PROVIDED ENTRIES »
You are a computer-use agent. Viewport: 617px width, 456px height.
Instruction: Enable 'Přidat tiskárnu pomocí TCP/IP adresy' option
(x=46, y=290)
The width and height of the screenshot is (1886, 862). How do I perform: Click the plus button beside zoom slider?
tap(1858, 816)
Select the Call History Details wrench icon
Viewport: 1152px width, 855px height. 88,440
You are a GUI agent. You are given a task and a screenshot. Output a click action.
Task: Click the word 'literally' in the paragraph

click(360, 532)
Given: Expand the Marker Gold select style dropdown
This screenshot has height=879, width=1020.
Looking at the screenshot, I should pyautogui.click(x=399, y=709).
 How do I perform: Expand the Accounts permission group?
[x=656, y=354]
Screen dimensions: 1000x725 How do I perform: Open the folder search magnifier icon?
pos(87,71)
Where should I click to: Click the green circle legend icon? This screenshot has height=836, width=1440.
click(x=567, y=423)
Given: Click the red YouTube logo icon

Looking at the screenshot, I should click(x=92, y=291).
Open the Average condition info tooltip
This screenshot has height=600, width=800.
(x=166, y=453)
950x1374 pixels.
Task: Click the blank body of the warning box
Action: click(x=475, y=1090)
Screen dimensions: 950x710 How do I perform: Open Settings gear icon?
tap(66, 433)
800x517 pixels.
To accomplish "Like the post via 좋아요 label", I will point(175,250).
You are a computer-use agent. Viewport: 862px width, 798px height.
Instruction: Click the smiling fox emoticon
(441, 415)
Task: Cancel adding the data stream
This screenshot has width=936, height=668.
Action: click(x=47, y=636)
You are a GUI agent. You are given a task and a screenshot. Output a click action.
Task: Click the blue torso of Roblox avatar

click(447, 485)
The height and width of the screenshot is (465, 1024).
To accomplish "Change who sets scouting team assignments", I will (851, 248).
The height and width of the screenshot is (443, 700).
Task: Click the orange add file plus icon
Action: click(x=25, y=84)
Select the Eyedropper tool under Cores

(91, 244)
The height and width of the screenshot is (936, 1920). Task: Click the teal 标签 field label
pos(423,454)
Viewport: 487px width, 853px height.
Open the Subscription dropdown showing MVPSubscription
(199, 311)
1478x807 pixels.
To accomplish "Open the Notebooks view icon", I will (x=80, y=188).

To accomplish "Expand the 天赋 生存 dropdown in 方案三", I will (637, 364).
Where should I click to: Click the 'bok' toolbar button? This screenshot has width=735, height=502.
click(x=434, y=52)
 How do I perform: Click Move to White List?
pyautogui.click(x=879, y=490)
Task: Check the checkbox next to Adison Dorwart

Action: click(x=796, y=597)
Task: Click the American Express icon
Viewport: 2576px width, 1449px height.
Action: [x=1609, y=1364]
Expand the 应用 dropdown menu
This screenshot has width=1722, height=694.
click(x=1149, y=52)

INSTRUCTIONS FOR THE TASK » Search the data for the string "computer". List each line that has it.

EXPECTED ANSWER »
You are a computer-use agent. Viewport: 617px width, 456px height.
You are a computer-use agent. Viewport: 862px width, 798px height.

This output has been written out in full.